Jessica Chastain says isolation guided her work in ‘Interstellar’

With “Interstellar” nearing the half-billion dollar mark in worldwide box office (more than $120 million domestically and more than $330 million in the foreign markets), Jessica Chastain is part of a gigantic movie for the first time in her career. Chastain’s two Oscar-nominated roles were in films that did well in the United States — some $169 million for “The Help” and about $95 million for “Zero Dark Thirty” — but as she told me in a recent conversation, she’s never been a part of something this gigantic.

I had spoken a few times with Chastain in the months before “Interstellar” came out, including right after she had seen the finished product herself for the first time. Shortly after its premiere, I asked her what it was like to finally share the movie with the world.

“I got happy, because I don’t like keeping things a secret,” she said. “I love talking about movies. More than just being an actor, I just love going to the movies. So to be able to finally talk about this film makes me so happy.”

SPOILER ALERT FOR THOSE YET TO SEE THE FILM!

In Christopher Nolan’s epic sci-fi journey, Matthew McConaughey plays Coop, an engineer who travels with a small crew through a wormhole in search of a new home for humankind. The space-time continuum is bent, so while Coop remains essentially the same age throughout the movie, his daughter Murph, who was a little girl when Coop left Earth, eventually catches up to him in age. Chastain plays Coop as a grown woman.

“It was a very interesting challenge for me,” says Chastain. “I’m playing an astrophysicist who’s dealing with the agricultural crisis on Earth. My character is Michael Caine’s prodigy, which is kind of cool, so most of my scenes are with him. …

“My character has suffered this emotional hurt when she was a child and, from that moment on, she hid behind physics and equations. She doesn’t allow herself to be loved again. But she eventually opens up to these ideas she had as a child and becomes more open to the idea of love and the spirit.

“She’s very isolated … so that’s what I was doing. There was never a time when I was hanging out with anyone in the movie. The very first scene I filmed, I was talking into a camera. I didn’t even have a scene partner. She’s a woman that is sad and angry and hurt and emotional, and in her life she doesn’t even have a person to react to.”

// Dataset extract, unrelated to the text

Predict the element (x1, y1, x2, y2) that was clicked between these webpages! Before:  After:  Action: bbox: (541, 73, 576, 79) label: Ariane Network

McConaughey and Chastain are never physically in the same room together, but through the miracle of editing and acting, there is this relationship between the two characters.

“That’s right,” says Chastain. “And watching Matthew’s performance in this film is so heartbreaking. And the character that I play could never know the effects her words have on everyone. … This is definitely [a spiritual film]. I was surprised when I first saw the film. There were elements that reminded me of ‘Tree of Life.’ That was all about nature vs. grace. This film, it’s about body and spirit, the connection. This relationship between science and spirit.”

“Interstellar” has drawn inevitable comparisons to “2001: A Space Odyssey,” but whereas that film was emotionally “cool,” this movie has the same kind of grand ideas and epic scope but also makes a play for love. The almost supernatural power of love. That’s a bold thing for a movie to do.

“This is one of Chris’ most personal films. The production company name is ‘Flora’s Letter.’ And I was on set and I was talking to this little girl, and she told me she was Chris’ daughter. It’s his eldest child, his only daughter, and her name is Flora. And as soon as I realized that … Chris had never told me. It kind of opened my character in a new way. I realized yes, this is a thrilling, visually stunning space exploration film, but the core of this movie is about the powerful bonds of love, and it’s about the relationship between a father and a daughter.

“Just because someone leaves you doesn’t mean they’re gone.”